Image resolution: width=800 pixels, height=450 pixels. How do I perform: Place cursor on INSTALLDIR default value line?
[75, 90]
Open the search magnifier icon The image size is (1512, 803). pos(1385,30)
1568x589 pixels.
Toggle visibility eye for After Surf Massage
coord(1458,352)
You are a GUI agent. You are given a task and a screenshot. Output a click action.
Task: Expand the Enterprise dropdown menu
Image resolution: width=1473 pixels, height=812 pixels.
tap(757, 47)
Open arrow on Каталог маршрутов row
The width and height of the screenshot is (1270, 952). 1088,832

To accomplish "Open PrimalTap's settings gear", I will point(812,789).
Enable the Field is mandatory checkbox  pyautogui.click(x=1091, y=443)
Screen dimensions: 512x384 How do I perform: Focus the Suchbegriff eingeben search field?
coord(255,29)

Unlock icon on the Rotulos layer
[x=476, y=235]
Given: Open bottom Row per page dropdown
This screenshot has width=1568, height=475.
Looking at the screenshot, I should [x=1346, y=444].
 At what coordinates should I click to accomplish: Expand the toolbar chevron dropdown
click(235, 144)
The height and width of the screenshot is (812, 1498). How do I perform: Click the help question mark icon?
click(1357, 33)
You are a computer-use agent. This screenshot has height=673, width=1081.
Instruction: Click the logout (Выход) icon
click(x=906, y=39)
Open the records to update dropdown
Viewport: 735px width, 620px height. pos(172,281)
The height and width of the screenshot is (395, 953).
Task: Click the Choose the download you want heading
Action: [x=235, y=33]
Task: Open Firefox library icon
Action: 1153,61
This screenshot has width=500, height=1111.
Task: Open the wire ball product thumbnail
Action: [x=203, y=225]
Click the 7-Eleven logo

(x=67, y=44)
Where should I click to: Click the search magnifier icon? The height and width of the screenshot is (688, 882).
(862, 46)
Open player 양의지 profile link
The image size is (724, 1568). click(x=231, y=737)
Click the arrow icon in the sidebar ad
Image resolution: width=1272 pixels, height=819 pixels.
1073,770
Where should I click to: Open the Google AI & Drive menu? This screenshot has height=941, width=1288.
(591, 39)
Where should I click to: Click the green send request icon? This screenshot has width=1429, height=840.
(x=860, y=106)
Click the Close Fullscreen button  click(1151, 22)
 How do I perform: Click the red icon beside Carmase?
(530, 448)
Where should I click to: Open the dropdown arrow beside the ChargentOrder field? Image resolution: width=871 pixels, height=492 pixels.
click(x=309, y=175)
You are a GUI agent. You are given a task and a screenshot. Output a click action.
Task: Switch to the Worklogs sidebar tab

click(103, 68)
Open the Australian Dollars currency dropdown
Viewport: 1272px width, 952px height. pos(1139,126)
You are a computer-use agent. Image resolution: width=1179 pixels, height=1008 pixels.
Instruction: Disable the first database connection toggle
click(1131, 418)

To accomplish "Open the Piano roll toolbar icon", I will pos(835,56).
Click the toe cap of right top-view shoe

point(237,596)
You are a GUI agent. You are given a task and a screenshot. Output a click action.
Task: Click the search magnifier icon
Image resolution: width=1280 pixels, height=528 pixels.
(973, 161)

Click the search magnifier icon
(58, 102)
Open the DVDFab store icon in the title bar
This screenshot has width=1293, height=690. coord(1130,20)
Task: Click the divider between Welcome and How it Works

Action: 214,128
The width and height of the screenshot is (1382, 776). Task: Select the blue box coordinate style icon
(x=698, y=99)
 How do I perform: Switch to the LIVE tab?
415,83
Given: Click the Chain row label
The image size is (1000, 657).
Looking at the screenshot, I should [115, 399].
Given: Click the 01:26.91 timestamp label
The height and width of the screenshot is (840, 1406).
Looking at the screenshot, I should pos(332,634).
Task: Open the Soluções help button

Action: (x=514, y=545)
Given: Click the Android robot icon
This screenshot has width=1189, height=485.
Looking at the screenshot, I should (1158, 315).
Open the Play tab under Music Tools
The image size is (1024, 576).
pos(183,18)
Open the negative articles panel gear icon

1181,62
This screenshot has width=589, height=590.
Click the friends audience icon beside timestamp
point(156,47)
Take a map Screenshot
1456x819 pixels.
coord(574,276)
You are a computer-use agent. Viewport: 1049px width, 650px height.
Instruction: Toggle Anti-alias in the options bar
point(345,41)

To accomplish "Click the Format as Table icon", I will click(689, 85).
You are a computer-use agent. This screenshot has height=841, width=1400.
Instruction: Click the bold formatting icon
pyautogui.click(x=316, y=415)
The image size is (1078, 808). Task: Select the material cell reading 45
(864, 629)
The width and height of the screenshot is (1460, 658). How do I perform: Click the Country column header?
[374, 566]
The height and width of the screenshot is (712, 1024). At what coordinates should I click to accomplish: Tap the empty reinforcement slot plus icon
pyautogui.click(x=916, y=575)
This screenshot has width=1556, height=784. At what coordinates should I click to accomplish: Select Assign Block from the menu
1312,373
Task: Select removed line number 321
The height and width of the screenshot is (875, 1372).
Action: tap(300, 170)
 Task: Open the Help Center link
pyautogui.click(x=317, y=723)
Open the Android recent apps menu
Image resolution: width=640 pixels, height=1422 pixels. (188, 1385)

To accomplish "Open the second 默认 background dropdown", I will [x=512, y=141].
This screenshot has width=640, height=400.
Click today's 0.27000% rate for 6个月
- - - -
OPDRACHT — Schrijf alle bovenstaande records opnieuw uit en vervang daarin elke keer "magnifier" door "magnifying glass". Laat de rest van de records ongewijzigd.

ANTWOORD HIERONDER —
Image resolution: width=800 pixels, height=450 pixels. How do I perform: Place cursor on INSTALLDIR default value line?
[75, 90]
Open the search magnifying glass icon The image size is (1512, 803). pos(1385,30)
1568x589 pixels.
Toggle visibility eye for After Surf Massage
coord(1458,352)
You are a GUI agent. You are given a task and a screenshot. Output a click action.
Task: Expand the Enterprise dropdown menu
Image resolution: width=1473 pixels, height=812 pixels.
tap(757, 47)
Open arrow on Каталог маршрутов row
The width and height of the screenshot is (1270, 952). 1088,832

To accomplish "Open PrimalTap's settings gear", I will point(812,789).
Enable the Field is mandatory checkbox  pyautogui.click(x=1091, y=443)
Screen dimensions: 512x384 How do I perform: Focus the Suchbegriff eingeben search field?
coord(255,29)

Unlock icon on the Rotulos layer
[x=476, y=235]
Given: Open bottom Row per page dropdown
This screenshot has width=1568, height=475.
Looking at the screenshot, I should [x=1346, y=444].
 At what coordinates should I click to accomplish: Expand the toolbar chevron dropdown
click(235, 144)
The height and width of the screenshot is (812, 1498). How do I perform: Click the help question mark icon?
click(1357, 33)
You are a computer-use agent. This screenshot has height=673, width=1081.
Instruction: Click the logout (Выход) icon
click(x=906, y=39)
Open the records to update dropdown
Viewport: 735px width, 620px height. pos(172,281)
The height and width of the screenshot is (395, 953).
Task: Click the Choose the download you want heading
Action: [x=235, y=33]
Task: Open Firefox library icon
Action: 1153,61
This screenshot has width=500, height=1111.
Task: Open the wire ball product thumbnail
Action: [x=203, y=225]
Click the 7-Eleven logo

(x=67, y=44)
Where should I click to: Click the search magnifying glass icon? The height and width of the screenshot is (688, 882).
(862, 46)
Open player 양의지 profile link
The image size is (724, 1568). click(x=231, y=737)
Click the arrow icon in the sidebar ad
Image resolution: width=1272 pixels, height=819 pixels.
1073,770
Where should I click to: Open the Google AI & Drive menu? This screenshot has height=941, width=1288.
(591, 39)
Where should I click to: Click the green send request icon? This screenshot has width=1429, height=840.
(x=860, y=106)
Click the Close Fullscreen button  click(1151, 22)
 How do I perform: Click the red icon beside Carmase?
(530, 448)
Where should I click to: Open the dropdown arrow beside the ChargentOrder field? Image resolution: width=871 pixels, height=492 pixels.
click(x=309, y=175)
You are a GUI agent. You are given a task and a screenshot. Output a click action.
Task: Switch to the Worklogs sidebar tab

click(103, 68)
Open the Australian Dollars currency dropdown
Viewport: 1272px width, 952px height. pos(1139,126)
You are a computer-use agent. Image resolution: width=1179 pixels, height=1008 pixels.
Instruction: Disable the first database connection toggle
click(1131, 418)

To accomplish "Open the Piano roll toolbar icon", I will pos(835,56).
Click the toe cap of right top-view shoe

point(237,596)
You are a GUI agent. You are given a task and a screenshot. Output a click action.
Task: Click the search magnifying glass icon
Image resolution: width=1280 pixels, height=528 pixels.
(973, 161)

Click the search magnifying glass icon
(58, 102)
Open the DVDFab store icon in the title bar
This screenshot has width=1293, height=690. coord(1130,20)
Task: Click the divider between Welcome and How it Works

Action: 214,128
The width and height of the screenshot is (1382, 776). Task: Select the blue box coordinate style icon
(x=698, y=99)
 How do I perform: Switch to the LIVE tab?
415,83
Given: Click the Chain row label
The image size is (1000, 657).
Looking at the screenshot, I should [115, 399].
Given: Click the 01:26.91 timestamp label
The height and width of the screenshot is (840, 1406).
Looking at the screenshot, I should pos(332,634).
Task: Open the Soluções help button

Action: (x=514, y=545)
Given: Click the Android robot icon
This screenshot has width=1189, height=485.
Looking at the screenshot, I should (1158, 315).
Open the Play tab under Music Tools
The image size is (1024, 576).
pos(183,18)
Open the negative articles panel gear icon

1181,62
This screenshot has width=589, height=590.
Click the friends audience icon beside timestamp
point(156,47)
Take a map Screenshot
1456x819 pixels.
coord(574,276)
You are a computer-use agent. Viewport: 1049px width, 650px height.
Instruction: Toggle Anti-alias in the options bar
point(345,41)

To accomplish "Click the Format as Table icon", I will click(689, 85).
You are a computer-use agent. This screenshot has height=841, width=1400.
Instruction: Click the bold formatting icon
pyautogui.click(x=316, y=415)
The image size is (1078, 808). Task: Select the material cell reading 45
(864, 629)
The width and height of the screenshot is (1460, 658). How do I perform: Click the Country column header?
[374, 566]
The height and width of the screenshot is (712, 1024). At what coordinates should I click to accomplish: Tap the empty reinforcement slot plus icon
pyautogui.click(x=916, y=575)
This screenshot has width=1556, height=784. At what coordinates should I click to accomplish: Select Assign Block from the menu
1312,373
Task: Select removed line number 321
The height and width of the screenshot is (875, 1372).
Action: tap(300, 170)
 Task: Open the Help Center link
pyautogui.click(x=317, y=723)
Open the Android recent apps menu
Image resolution: width=640 pixels, height=1422 pixels. (188, 1385)

To accomplish "Open the second 默认 background dropdown", I will [x=512, y=141].
This screenshot has width=640, height=400.
Click today's 0.27000% rate for 6个月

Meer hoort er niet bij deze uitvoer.